**Exercise brief:** Beginning with the line that contains "Instruction: Open NOD32", restate each line below through the final one exactly, and exclude the pictures.

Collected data
_ _ _ _ _

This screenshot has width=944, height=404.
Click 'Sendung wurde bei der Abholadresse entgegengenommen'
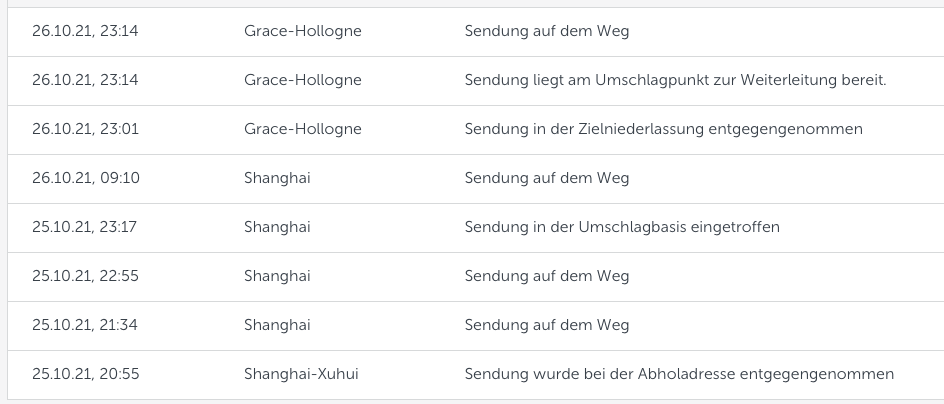[679, 374]
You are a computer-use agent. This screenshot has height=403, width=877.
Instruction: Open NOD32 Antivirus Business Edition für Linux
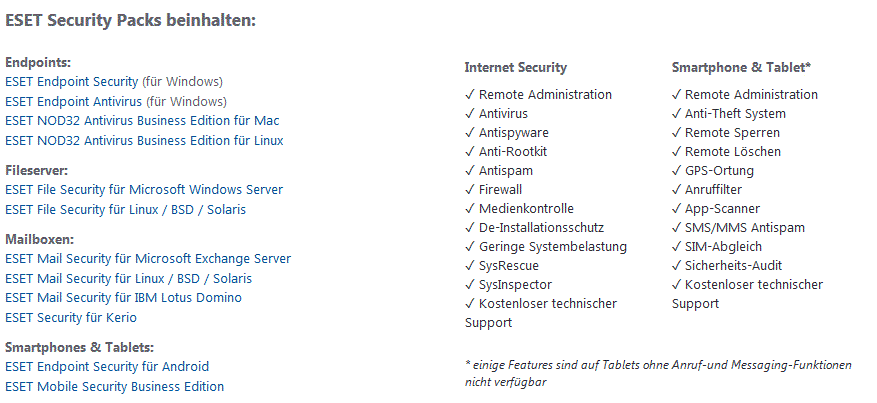click(x=144, y=140)
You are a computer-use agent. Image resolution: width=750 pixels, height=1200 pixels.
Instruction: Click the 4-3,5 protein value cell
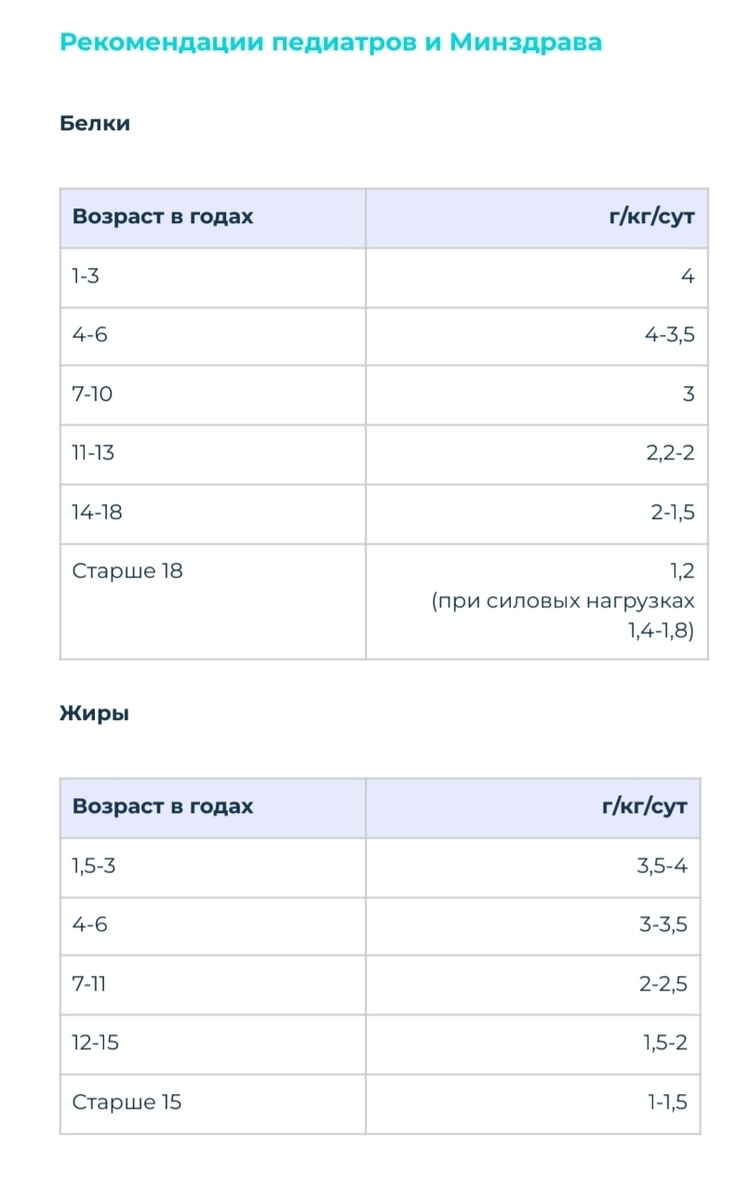pyautogui.click(x=669, y=335)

_ _ _ _ _

**Result of this task:**
Instruction: Open NOD32 Antivirus Business Edition für Linux
click(x=144, y=140)
You are a computer-use agent. Image resolution: width=750 pixels, height=1200 pixels.
Instruction: Click the 4-3,5 protein value cell
pyautogui.click(x=669, y=335)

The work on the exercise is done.